## YOUR TASK:
Transcribe the entries that follow, every word as written, and drop the pictures.

## DATA TO USE:
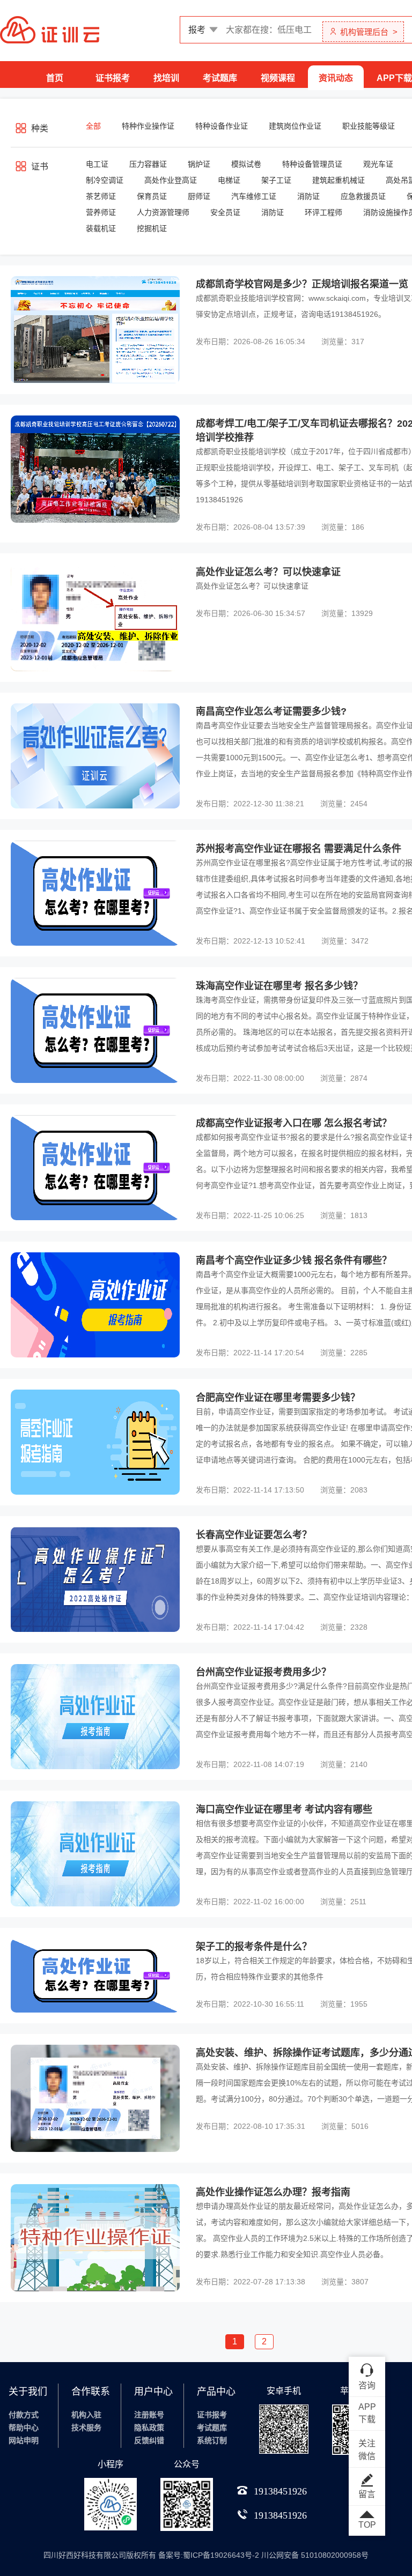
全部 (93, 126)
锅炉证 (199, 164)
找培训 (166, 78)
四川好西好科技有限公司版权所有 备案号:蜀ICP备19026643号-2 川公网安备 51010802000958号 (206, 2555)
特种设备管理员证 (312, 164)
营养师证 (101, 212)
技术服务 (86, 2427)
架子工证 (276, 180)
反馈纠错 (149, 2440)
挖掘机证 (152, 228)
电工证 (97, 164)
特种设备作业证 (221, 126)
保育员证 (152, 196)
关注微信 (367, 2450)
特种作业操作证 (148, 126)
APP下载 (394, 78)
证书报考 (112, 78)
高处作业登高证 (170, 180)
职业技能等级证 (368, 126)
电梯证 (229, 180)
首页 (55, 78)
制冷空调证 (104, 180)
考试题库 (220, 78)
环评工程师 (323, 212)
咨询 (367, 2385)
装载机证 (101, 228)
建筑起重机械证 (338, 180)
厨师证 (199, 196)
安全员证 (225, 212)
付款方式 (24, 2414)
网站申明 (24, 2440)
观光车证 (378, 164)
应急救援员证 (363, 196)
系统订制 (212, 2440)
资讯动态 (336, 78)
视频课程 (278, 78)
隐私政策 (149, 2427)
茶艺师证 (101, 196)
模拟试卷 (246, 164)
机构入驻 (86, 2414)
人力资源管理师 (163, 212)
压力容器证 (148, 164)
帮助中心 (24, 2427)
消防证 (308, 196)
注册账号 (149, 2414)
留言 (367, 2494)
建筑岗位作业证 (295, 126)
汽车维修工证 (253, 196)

## ANSWER BOX:
全部 (93, 126)
锅炉证 (199, 164)
找培训 (166, 78)
四川好西好科技有限公司版权所有 备案号:蜀ICP备19026643号-2 川公网安备 51010802000958号 (206, 2555)
特种设备管理员证 (312, 164)
营养师证 (101, 212)
技术服务 (86, 2427)
架子工证 (276, 180)
反馈纠错 (149, 2440)
挖掘机证 (152, 228)
电工证 (97, 164)
特种设备作业证 (221, 126)
保育员证 (152, 196)
关注微信 (367, 2450)
特种作业操作证 (148, 126)
APP下载 (394, 78)
证书报考 (112, 78)
高处作业登高证 (170, 180)
职业技能等级证 (368, 126)
电梯证 (229, 180)
首页 (55, 78)
制冷空调证 (104, 180)
考试题库 (220, 78)
环评工程师 (323, 212)
咨询 (367, 2385)
装载机证 (101, 228)
建筑起重机械证 (338, 180)
厨师证 (199, 196)
安全员证 (225, 212)
付款方式 (24, 2414)
网站申明 (24, 2440)
观光车证 (378, 164)
应急救援员证 (363, 196)
系统订制 (212, 2440)
资讯动态 (336, 78)
视频课程 (278, 78)
隐私政策 (149, 2427)
茶艺师证 (101, 196)
模拟试卷 (246, 164)
机构入驻 (86, 2414)
人力资源管理师 (163, 212)
压力容器证 (148, 164)
帮助中心 (24, 2427)
消防证 (308, 196)
注册账号 (149, 2414)
留言 (367, 2494)
建筑岗位作业证 (295, 126)
汽车维修工证 (253, 196)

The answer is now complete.